Il francese Giovanni Calvino non solo aderì alla Riforma luterana ma ne accentuò alcuni aspetti
Tra l’altro è importante sottolineare che in Europa la diffusione e l’affermazione del calvinismo furono maggiori rispetto all’influenza esercitata del luteranesimo, il quale si concentrò soprattutto nell’area tedesca e scandinava.
Schematicamente si possono così riassumere alcune differenze tra luteranesimo e calvinismo:
1) il calvinismo accentuò la teoria della predestinazione divina, che era sì presente in Lutero ma in modo più sfumato ed implicito.
2) Il calvinismo rivalutò l’importanza delle opere umane attraverso la teoria del lavoro inteso come vocazione. Se era vero infatti che solo Dio salvava in base ad un proprio imperscrutabile disegno, era però altrettanto vero che il successo nell’attività lavorativa e sociale era una sorta di segnale della stessa predestinazione: in altre parole, lavorare bene, produrre ricchezza, essere utili alla società costituivano probabilmente i segni che Dio inviava per far comprendere chi fosse predestinato alla salvezza. La ricchezza e il lavoro assunsero così un significato estremamente positivo, in quanto, attraverso essi, Dio stesso in un certo senso comunicava la sua scelta: lavorare equivaleva quasi a pregare, a glorificare e a ringraziare Dio e la ricchezza che derivava dal lavoro era anch’essa una benedizione divina. L’amore per il lavoro, per la sobrietà, per il risparmio era una vocazione che discendeva da Dio ed era anche il segnale della sua scelta. Con questa teoria Calvino operò una vera e propria rivoluzione culturale rispetto al passato: infatti nel Medioevo la ricchezza era stata considerata quasi come un’opera demoniaca e come fonte di ogni vizio e peccato. Con Calvino invece essa divenne opera divina e fonte di virtù, mentre l’ozio e la povertà assunsero significati negativi (la povertà in un certo senso derivava dall’ozio, che costituiva appunto un vizio e un peccato). Come è stato sottolineato da molti storici contemporanei, la teoria calvinista del lavoro si collegò strettamente allo sviluppo ed all’affermazione del nascente capitalismo europeo: essa cioè fu, per certi aspetti, l’espressione ideologica di esigenze e valori tipici delle classi borghesi in ascesa, quelle classi che mettevano in discussione l’ordinamento politico, sociale e culturale della vecchia società aristocratica e feudale. Non fu un caso infatti che il calvinismo si diffuse soprattutto in quelle regioni europee (ad esempio Paesi Bassi, Inghilterra, Francia) in cui erano in atto quei processi di trasformazione economica e sociale collegati all’ascesa della borghesia.

——

### Obiettivo
Ricopia parola per parola la parte del brano sul calvinismo che comincia con "Il francese Giovanni" e finisce con "tedesca e scandinava.".

——

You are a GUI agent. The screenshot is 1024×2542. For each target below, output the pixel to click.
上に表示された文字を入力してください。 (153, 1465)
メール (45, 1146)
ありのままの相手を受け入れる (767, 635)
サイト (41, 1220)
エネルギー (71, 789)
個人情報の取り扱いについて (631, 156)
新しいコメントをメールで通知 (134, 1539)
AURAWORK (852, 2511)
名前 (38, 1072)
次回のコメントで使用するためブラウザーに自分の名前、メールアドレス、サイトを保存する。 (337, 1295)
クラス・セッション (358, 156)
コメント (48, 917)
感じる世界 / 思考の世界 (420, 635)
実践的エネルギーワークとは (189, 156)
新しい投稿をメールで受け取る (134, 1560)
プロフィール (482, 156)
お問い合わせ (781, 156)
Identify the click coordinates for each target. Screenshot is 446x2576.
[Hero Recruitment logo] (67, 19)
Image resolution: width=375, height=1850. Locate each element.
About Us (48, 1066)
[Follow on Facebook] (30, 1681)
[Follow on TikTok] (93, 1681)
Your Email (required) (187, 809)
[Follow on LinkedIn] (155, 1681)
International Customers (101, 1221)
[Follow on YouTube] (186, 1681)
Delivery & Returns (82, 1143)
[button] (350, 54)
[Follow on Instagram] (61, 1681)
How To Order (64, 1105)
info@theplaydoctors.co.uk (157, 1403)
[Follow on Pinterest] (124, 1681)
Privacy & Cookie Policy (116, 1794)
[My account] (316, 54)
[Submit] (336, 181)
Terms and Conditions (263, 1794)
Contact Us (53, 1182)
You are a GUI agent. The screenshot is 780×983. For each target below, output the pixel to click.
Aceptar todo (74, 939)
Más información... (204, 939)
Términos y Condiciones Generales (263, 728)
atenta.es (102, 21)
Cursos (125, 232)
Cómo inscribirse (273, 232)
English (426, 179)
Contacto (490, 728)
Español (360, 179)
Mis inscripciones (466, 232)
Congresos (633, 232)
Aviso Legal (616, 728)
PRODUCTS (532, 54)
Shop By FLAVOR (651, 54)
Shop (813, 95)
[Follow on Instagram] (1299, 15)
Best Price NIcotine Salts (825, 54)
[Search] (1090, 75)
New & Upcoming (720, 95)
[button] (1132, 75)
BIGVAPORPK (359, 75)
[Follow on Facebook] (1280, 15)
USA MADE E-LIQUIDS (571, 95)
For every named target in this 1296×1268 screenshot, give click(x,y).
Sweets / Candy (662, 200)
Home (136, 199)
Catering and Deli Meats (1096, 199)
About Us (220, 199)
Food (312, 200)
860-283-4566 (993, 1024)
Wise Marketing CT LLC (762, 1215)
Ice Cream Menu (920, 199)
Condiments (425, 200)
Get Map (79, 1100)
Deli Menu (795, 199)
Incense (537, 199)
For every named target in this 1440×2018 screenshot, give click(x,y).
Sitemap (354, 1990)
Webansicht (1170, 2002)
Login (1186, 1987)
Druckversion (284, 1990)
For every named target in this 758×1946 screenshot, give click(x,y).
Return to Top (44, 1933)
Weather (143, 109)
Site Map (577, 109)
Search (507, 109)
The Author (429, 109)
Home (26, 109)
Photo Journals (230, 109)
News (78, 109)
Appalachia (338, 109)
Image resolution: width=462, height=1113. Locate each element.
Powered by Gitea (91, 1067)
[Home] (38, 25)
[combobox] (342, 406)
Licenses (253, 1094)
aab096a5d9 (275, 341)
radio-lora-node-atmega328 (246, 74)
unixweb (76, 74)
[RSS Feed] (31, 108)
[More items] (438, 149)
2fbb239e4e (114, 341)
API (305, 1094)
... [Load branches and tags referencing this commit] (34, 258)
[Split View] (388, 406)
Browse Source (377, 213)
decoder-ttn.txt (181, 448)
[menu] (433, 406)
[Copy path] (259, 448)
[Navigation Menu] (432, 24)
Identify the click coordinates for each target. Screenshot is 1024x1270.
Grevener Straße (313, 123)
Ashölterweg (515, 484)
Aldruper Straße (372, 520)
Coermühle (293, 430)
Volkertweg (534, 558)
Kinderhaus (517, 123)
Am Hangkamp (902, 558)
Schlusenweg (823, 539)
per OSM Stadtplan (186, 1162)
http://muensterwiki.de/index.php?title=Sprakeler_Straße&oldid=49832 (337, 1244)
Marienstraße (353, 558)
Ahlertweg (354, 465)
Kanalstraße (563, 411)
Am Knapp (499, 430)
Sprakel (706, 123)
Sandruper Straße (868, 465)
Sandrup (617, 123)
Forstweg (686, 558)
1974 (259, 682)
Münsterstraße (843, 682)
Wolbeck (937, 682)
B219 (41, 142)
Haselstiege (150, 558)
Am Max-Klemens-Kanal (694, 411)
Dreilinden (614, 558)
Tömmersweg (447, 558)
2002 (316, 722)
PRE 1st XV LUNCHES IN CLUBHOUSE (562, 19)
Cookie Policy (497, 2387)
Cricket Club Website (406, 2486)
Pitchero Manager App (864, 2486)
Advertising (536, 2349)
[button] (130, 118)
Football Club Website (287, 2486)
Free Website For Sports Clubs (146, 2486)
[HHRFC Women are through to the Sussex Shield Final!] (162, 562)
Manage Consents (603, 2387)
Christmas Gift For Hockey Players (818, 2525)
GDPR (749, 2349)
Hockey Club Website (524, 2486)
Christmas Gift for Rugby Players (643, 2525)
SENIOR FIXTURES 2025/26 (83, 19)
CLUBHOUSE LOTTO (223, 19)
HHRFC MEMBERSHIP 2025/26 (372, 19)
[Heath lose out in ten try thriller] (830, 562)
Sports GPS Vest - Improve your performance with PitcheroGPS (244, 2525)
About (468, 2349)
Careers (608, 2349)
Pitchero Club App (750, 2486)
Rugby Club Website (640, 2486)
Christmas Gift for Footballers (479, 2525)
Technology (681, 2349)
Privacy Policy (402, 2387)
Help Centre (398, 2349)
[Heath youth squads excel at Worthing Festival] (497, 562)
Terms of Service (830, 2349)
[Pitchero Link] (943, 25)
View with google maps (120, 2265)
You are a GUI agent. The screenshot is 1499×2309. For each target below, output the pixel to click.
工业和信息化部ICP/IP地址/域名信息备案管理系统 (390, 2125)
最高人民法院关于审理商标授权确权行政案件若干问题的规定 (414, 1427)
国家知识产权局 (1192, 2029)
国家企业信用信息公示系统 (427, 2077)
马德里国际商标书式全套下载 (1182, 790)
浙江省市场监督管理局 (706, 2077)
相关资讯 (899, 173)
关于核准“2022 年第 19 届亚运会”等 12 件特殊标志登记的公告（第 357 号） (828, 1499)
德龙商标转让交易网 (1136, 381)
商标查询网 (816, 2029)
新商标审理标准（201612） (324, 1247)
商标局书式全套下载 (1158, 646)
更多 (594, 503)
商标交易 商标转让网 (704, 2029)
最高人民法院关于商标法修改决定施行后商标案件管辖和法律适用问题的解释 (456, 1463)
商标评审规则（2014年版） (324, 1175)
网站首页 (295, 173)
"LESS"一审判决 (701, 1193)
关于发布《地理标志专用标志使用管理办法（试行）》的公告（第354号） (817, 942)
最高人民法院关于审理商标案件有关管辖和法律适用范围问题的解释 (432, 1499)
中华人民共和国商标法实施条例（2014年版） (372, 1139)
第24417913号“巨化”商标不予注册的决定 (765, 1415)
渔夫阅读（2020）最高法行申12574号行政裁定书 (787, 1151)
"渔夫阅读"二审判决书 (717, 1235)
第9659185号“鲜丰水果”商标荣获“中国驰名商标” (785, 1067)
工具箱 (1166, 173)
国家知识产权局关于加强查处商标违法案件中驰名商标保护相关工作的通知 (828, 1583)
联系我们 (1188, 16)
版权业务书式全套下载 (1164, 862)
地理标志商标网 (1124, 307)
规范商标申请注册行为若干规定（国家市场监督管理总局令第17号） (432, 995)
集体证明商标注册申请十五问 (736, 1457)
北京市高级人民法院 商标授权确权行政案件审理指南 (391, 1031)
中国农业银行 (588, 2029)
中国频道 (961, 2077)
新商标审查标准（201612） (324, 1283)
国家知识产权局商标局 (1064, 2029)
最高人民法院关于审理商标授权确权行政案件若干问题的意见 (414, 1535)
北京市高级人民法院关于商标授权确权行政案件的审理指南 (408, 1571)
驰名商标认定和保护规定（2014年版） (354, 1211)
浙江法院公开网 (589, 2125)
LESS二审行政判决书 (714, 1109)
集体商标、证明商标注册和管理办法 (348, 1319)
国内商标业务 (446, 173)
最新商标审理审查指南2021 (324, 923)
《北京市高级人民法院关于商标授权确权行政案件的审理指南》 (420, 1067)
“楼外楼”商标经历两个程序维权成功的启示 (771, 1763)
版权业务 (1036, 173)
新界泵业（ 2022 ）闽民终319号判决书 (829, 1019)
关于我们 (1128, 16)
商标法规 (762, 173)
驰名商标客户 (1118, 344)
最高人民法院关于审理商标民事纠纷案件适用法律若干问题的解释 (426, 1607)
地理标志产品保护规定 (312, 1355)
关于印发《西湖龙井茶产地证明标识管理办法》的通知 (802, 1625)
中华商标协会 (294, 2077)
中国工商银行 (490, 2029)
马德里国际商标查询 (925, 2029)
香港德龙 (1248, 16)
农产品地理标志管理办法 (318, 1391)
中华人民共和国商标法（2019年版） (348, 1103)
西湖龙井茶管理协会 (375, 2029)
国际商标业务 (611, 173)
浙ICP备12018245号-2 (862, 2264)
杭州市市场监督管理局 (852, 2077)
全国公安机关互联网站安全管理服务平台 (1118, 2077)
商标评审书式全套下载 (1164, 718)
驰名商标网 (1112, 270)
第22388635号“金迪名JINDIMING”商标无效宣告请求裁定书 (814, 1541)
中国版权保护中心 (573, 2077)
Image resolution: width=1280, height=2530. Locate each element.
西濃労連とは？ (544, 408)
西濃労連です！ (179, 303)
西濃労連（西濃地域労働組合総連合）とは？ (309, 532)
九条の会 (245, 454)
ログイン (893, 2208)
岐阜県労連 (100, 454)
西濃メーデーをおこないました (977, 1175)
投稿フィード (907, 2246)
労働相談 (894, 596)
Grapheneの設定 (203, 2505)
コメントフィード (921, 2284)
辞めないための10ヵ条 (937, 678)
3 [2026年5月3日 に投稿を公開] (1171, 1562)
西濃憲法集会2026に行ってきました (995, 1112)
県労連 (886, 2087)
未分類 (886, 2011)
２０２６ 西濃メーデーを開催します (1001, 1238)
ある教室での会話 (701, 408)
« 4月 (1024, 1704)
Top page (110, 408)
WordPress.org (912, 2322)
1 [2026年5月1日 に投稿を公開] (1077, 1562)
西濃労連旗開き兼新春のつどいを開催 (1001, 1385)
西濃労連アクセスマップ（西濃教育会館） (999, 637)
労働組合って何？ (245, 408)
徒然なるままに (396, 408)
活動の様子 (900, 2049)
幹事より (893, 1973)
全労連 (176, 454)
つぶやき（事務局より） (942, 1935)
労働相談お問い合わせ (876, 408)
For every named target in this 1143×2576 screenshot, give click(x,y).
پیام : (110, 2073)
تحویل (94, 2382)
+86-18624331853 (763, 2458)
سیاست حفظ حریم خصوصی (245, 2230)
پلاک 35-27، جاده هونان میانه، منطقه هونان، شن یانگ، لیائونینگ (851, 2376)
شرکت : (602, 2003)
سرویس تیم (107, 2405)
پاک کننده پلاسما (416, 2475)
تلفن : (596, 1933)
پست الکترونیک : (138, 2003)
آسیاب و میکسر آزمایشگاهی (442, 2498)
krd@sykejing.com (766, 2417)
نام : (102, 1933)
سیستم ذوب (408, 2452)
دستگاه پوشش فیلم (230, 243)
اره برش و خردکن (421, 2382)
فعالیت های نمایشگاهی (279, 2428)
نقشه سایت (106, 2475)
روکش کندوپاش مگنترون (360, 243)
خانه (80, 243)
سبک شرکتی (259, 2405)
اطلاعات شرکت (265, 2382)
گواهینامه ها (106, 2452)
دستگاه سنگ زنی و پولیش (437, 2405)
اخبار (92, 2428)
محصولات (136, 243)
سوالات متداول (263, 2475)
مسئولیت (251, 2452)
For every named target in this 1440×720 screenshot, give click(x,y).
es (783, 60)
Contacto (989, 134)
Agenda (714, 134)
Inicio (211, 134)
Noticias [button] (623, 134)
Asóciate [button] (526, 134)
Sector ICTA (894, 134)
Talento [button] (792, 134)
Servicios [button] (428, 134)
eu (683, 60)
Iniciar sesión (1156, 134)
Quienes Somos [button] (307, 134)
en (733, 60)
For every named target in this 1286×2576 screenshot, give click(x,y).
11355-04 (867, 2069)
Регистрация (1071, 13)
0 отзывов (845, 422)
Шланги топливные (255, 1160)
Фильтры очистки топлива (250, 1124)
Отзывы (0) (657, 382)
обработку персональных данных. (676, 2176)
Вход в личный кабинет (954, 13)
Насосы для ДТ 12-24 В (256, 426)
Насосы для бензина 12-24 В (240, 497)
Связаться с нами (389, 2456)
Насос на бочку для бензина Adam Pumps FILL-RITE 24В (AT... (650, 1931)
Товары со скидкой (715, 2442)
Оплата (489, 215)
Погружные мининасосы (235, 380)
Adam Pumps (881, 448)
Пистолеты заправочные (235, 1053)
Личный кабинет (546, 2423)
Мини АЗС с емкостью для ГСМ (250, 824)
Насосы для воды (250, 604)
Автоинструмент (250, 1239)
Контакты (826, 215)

——

### Esito esercizio
Il francese Giovanni Calvino non solo aderì alla Riforma luterana ma ne accentuò alcuni aspetti
Tra l’altro è importante sottolineare che in Europa la diffusione e l’affermazione del calvinismo furono maggiori rispetto all’influenza esercitata del luteranesimo, il quale si concentrò soprattutto nell’area tedesca e scandinava.